Saturday, November 03, 2007

American Gangster


Gangsters fascinate us, at least on film. We can enjoy their outsider status, their ballsy rebellion against civilized society. Look at Scarface, Brian De Palma's epic about a Cuban immigrant who, simply by his almost reckless, in-your-face ambition, conquers the dope game and enriches himself and his family. And even when he goes down in a blaze of bullets, it is a glorious demise, his famous line, "Say hello to my little friends," etched forever in our collective memory.

So it should not surprise anyone the near-numbing buzz surrounding American Gangster, starring actor heavyweights Denzel Washington and Russell Crowe with Ridley Scott directing.

Just the names alone draw one in, but those are just cherries on top of a scrumptious dessert.

Here we see the rise and fall of Frank Lucas, a country boy from North Carolina who served as the driver and bodyguard of infamous Harlem gangster Bumpy Johnson (famously played by Laurence Fishburne in Hoodlum). Bumpy was beloved in Harlem. He was a refined gangster, his brutal violence muted by his occasional philosophical ruminations and his penchant for poetry.

In 1969, Bumpy Johnson dies, and Frank Lucas decides to make a name for himself, but like Frank Sinatra, he does it his way. He has tired of begging the Mafia a cut in the heroin game. His solution is textbook profit maximization -- cut out the middleman and then put out a better product than the competition and sell it at a lower price.

Soon, he corners the heroin game, taking in a $1 million a day. As played by Washington, Frank Lucas is a Southern gentleman, one who puts family first, who takes his sweet mother (played in fine form by Ruby Dee) to church every Sunday, who dresses nice and who is way smarter than his enemies.

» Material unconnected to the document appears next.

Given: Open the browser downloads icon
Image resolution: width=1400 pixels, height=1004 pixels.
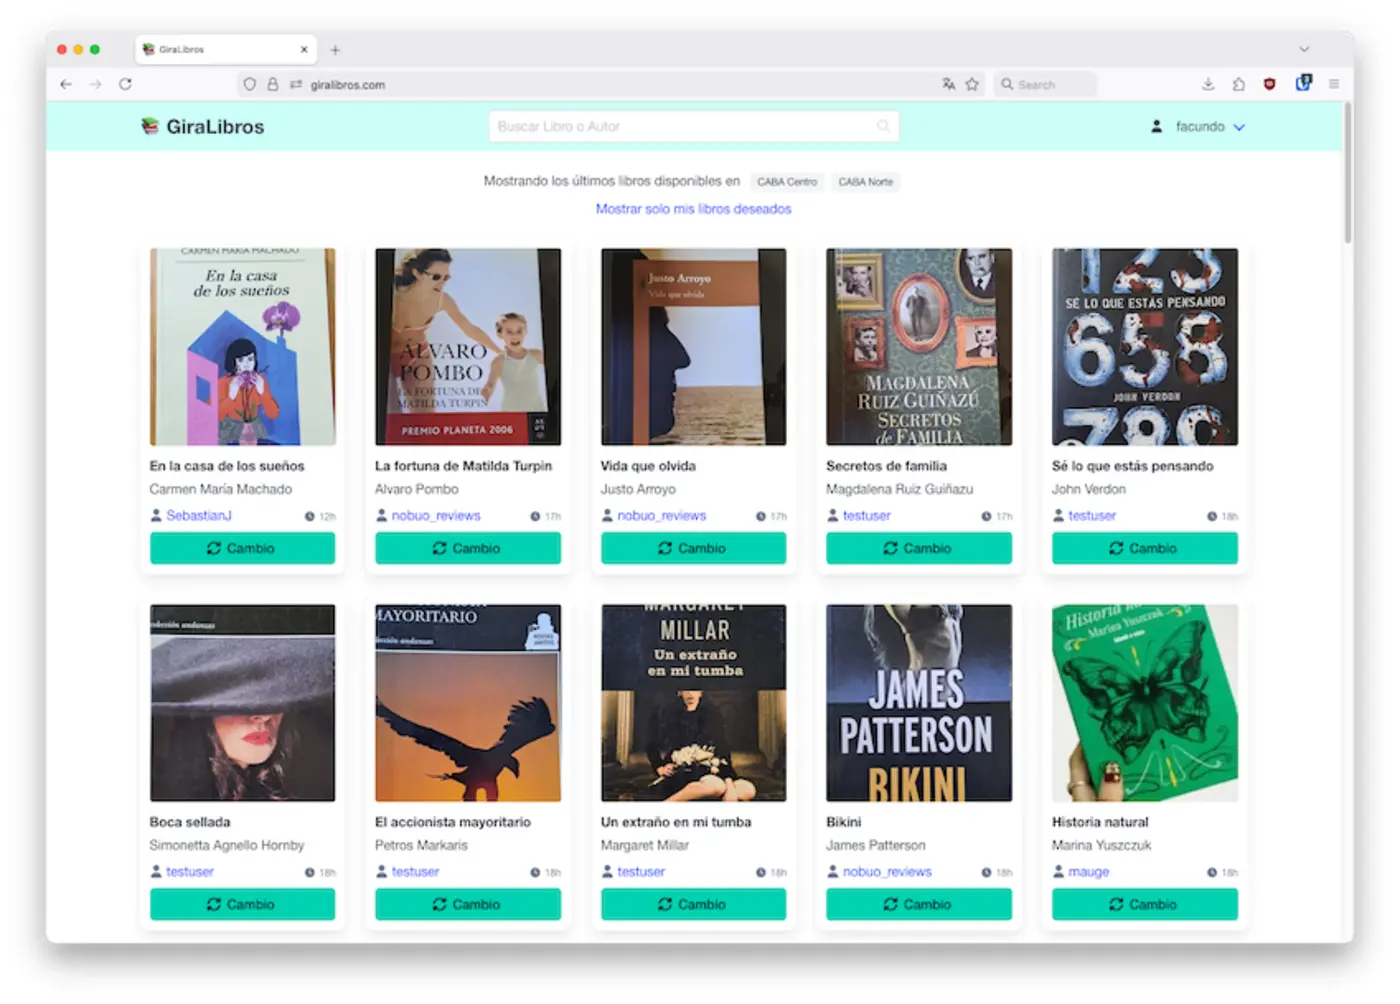Looking at the screenshot, I should 1208,85.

On his tail is Richie Roberts, played by Russell Crowe. Roberts is an honest cop, the kind who returns $1 million, even as his more corrupt brethren look at him in disgust.

Scott's film is one of parallels. The acclaimed director switches back and forth between Lucas' rise to the top and Roberts' dogged pursuit of Lucas amid struggling his personal demons.

The movie clocks in at more than two hours, but Scott keeps a quick pace, sometimes too quick.

Washington's performance is good as always, but his characterization is a bit opaque. We either see him loving his family or coldly calculating his next move, which sometimes requires a bullet in the head of some knucklehead who crossed him.

Crowe's Roberts comes across as a bit more human, his flaws and motivations clearer.

Yet, it is clear that Washington is the star. We instinctively cheer his every victory, and even when he falls, we still love Lucas. How could we not? He does what every man and woman wants to do -- win on his own terms and answer to no one. We are drawn to bad guys because they are outsiders; they find a way where there is no way to succeed. And they do it with an irresistible charm.

Frank Lucas epitomizes that, as made clear in this 2000 New York Magazine article.

Scott certainly tries to clue us in on the horrific damage Lucas wrought in his own city, the thousands of overdoses caused by his product. And he does his best to show that there are consequences to what Lucas did.

But it is all to naught. We love our gangsters, even when they lose.